Belge metni –
Yazar, eğer hükümet devletin gücünü zorla ele geçirirse devletin daralacağını, devletin içinde hükümet üyelerinin bulunduğu ikinci bir devlet oluşacağını bu düzenin de bir tiranlık düzeni olduğunu ifade ediyor. Halk boyun eğmeye zorlanırsa toplum sözleşmesini ihlal eden kurum veya kişilere boyun eğmek zorunda olmadığını da ekliyor. Devletle yapılan tek sözleşmenin bir ortaklık sözleşmesi olduğunu, halkın toplanması halinde hükümetin egemenliği kalmadığını çünkü temsil edileninin bulunması durumunda temsil edenin varlığını geçersiz kıldığını ve yönetenlerin en başından beri "politik bütünün koruyucusu ve dizgini" olan halk toplantılarından korku duyduğunu savunuyor. yürütme gücünü elinde bulunduran kişilerin halkın efendileri değil görevlileri olduğunu ekleme gereği duyuyor. halk toplantılarının yolsuzluk ve uygunsuzluklar karşısından bir baraj görevi gördüğünü belirten yazar, Antik Roma'nın idari yapısına geniş yer veriyor.

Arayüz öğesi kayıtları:
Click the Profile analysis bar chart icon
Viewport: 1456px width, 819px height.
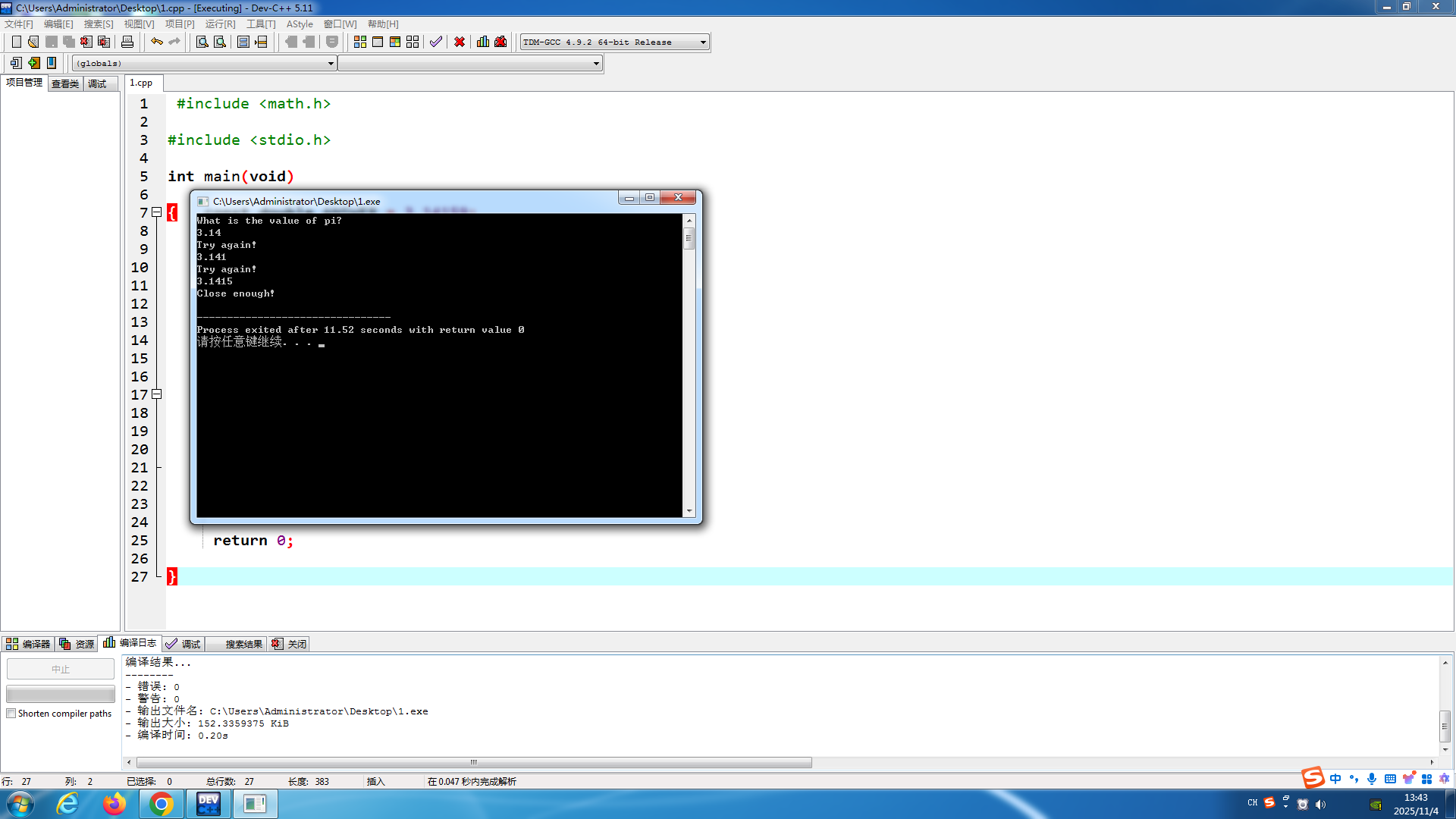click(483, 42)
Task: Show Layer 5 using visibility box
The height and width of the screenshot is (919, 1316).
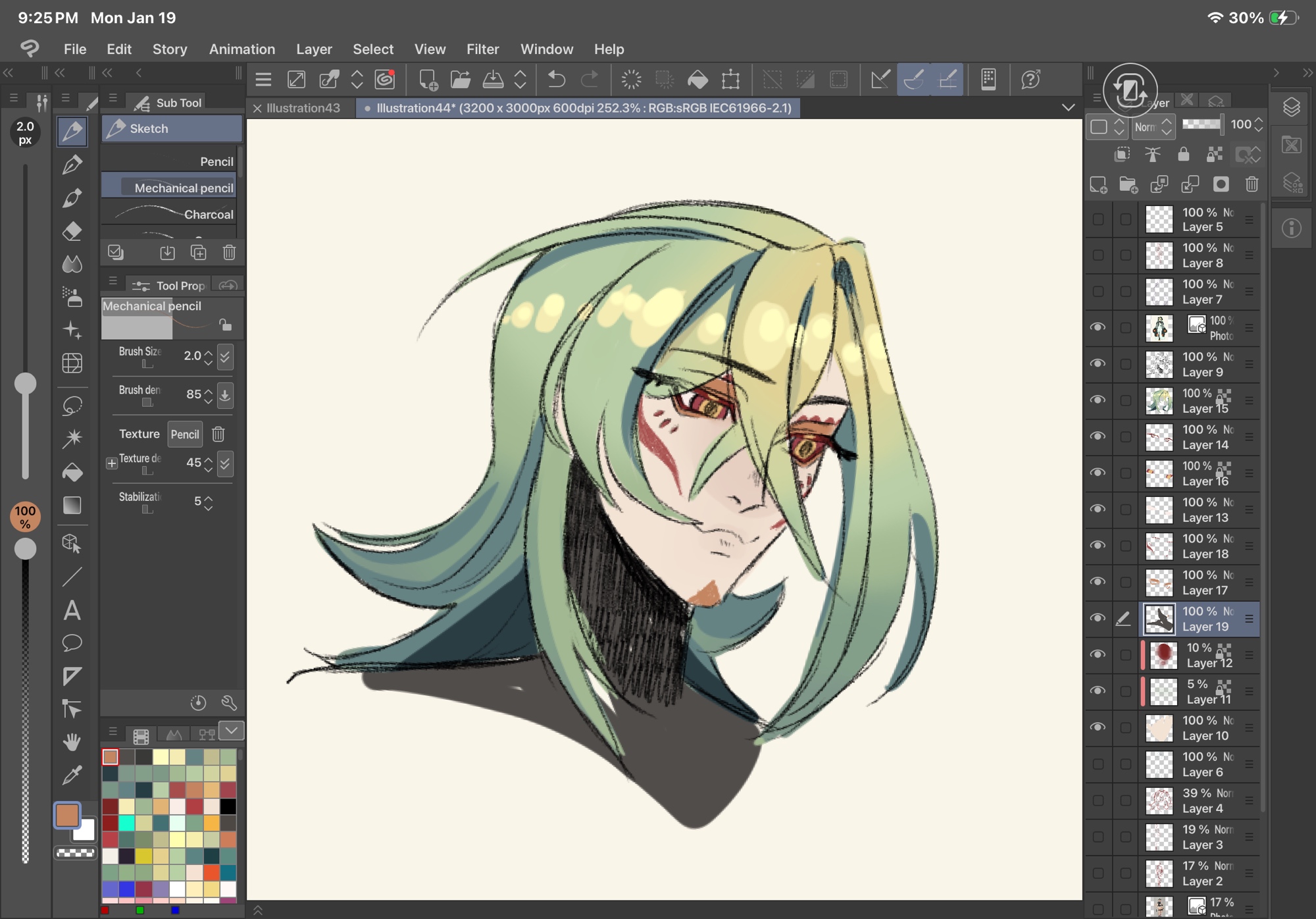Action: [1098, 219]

Yapılacak iş – Şu ifadelerin belge metniyle uyuşup uyuşmadığını belirtin ve her biri için evet ya da hayır deyip kararı veren sözcükleri metinden aynen alıntılayın: (a) Yazara göre yürütme gücünü elinde bulunduran kişiler halkın efendileridir. (b) Yazar, halk toplantılarının yolsuzluklara karşı bir baraj görevi gördüğünü belirtiyor. (c) Yazar, Antik Yunan'ın idari yapısına geniş yer veriyor.

Alıştırma yanıtı –
(a) Hayır: "yürütme gücünü elinde bulunduran kişilerin halkın efendileri değil görevlileri olduğunu"
(b) Evet: "halk toplantılarının yolsuzluk ve uygunsuzluklar karşısından bir baraj görevi gördüğünü"
(c) Hayır: "Antik Roma'nın idari yapısına geniş yer veriyor"